Acaba el último cuatrienio político en la corte de la Sedes Regia escenificado en el teatro del Corpus toledano. El diario La Tribuna concita a la Tarasca civil en el Miradero -lugar donde se mira- donde se da inicio a una semana de aromas y orden católico: de pecados, condenas, perdones y transfiguración por gloria divina. En el convite la Tarasca se hace visible, arropada de un corpus ecléctico de obras de arte, entre un decimonónico Hospital de Santa Cruz y la singular rareza de la colección inquilina del Hospital de Santa Fe, que a la larga solo podrán ser cruz y fe juntas.
Allí estaban dando cuerpo a la bestia humeante: los de caparazón de tortuga, los de traje escamado, los de alas de vampiro y aguijón, los de cabeza o piel de serpiente -mudando-, los de pelo de león, y el gigantón Cid Rui Diaz, y alrededor la corte de gigantones, gigantillas y bufones sonrosados… y sin estar también estaba la cabeza de la Ana Bolena. De fondo el My Way de Sinatra acompañaba el desfile en un arrebato de apostasía frente a la popular banda de tambores y cornetas que en la tradición pone son a los movimientos del temido animal.
Allí donde nació Alfonso X es donde la heterogénea civitas toletana se congrega para mirar y mirarse. Este año volvían como invitados tres herejes sacados hábilmente de la penitencia del olvido. Una triada de pecadores panteístas que estaban enclaustrados allí mismo desde hace más de dos lustros: el Jardín de la Biblioteca Municipal, Alberto Sánchez y en el último momento, en un gesto de contrición, las obras del Museo de Arte Contemporáneo de Toledo -rebautizado como MACTO- expuestas en las salas temporales del hospital de Santa Cruz.
Ha bastado con moverlos apenas unos metros de dónde estaban, la vieja Biblioteca Pública del Miradero, para hacerlos visibles. En el caso del jardín, ha bastado con limpiar su maleza y hoy luce como espacio público con un trampantojo surrealista de José Manuel Ballester. Tres operaciones de administración del bien común que hay que agradecer, que hacen más contemporánea a la ciudad. Nada que ver con otro mirador, el de San Juan de los Reyes donde un desagraciado Cristo en puntillas ejercita la tableta abdominal frente al monasterio Franciscano.
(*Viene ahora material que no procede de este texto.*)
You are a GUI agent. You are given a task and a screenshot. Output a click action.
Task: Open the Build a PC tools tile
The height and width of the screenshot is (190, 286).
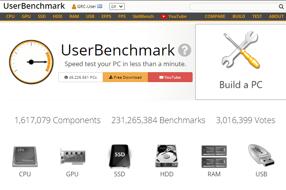point(241,62)
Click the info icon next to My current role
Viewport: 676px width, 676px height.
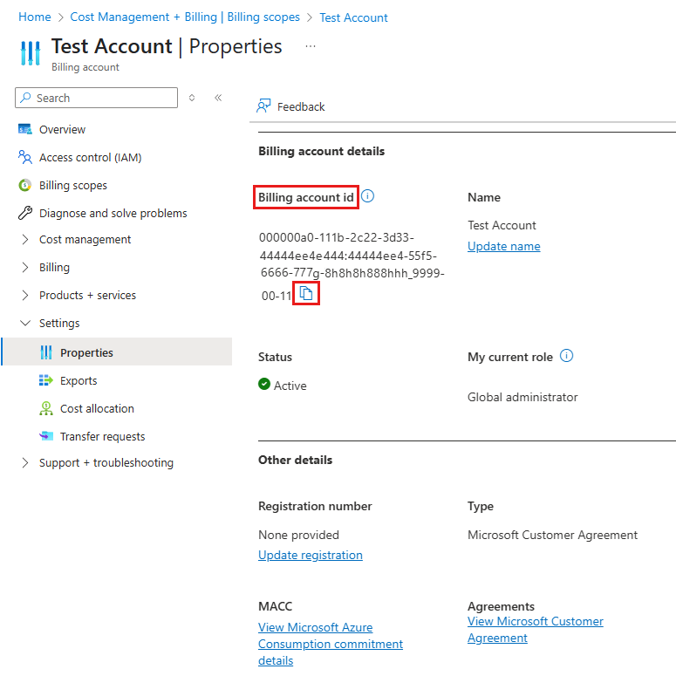pos(567,356)
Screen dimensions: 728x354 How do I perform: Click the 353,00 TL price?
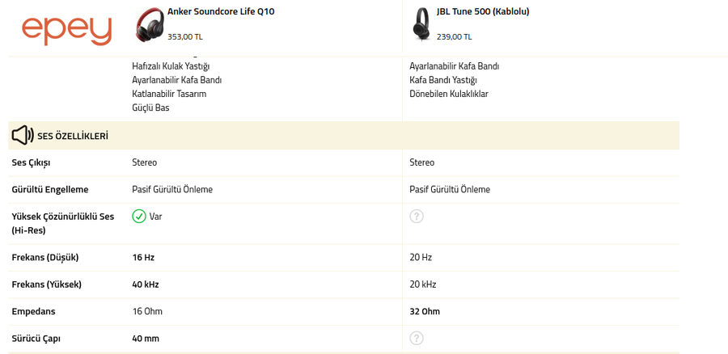pos(185,36)
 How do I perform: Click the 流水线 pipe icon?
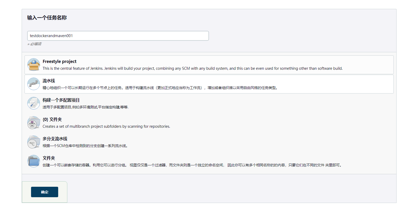point(34,84)
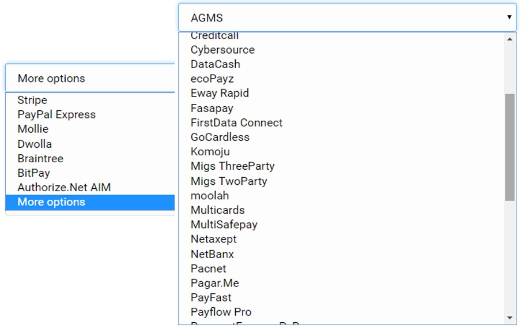Image resolution: width=521 pixels, height=328 pixels.
Task: Select GoCardless in the dropdown list
Action: [220, 137]
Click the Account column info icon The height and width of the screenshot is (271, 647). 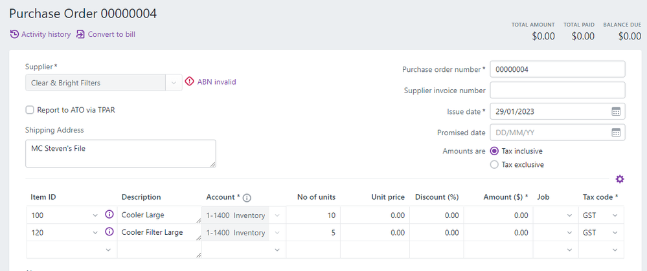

Tres signos de cultura, tratados como los tres condenados del Monte Calvario, apedreados por el vulgo, que el arte es de insumisos pecadores peligrosos. Todo lo contrario que la aclamada protocolaria jerarquía divina subordinada de la procesión toledana. Alberto fue un crucificado de las ideas, primero por defender la modernidad de la vanguardia y recrucificado más tarde por el desencanto con el socialismo utópico. Los jardines son torturados en una ciudad hábil en mutilar cualquier especie que brote con verdor, y qué decir tiene el arte contemporáneo local, inexistente desde que en la calle Santa Isabel la vida disolviera a los verdaderos informalistas herederos de la vanguardia al modo toledano, TOLMO.
Alberto y la colección romántica de vistas de Toledo, el MACTO, han estado allí los últimos 20 años, tras los sólidos muros de la Biblioteca, al final del Miradero, donde el Santa Cruz y Santa Fe también se amalgaman y se necesitan. Ha bastado con cambiarlos de habitación para hacerlos visibles, libres. Pasada la penitencia hay una oportunidad de reconciliación de la cultura con la ciudad, bastaría con abrir las puertas de la adusta Biblioteca para ganar sus libros y su memoria, aunque solo fuera para unos pocos, los que miran y ven. Eso u optar por escupir humo girando alocado como la Tarasquilla.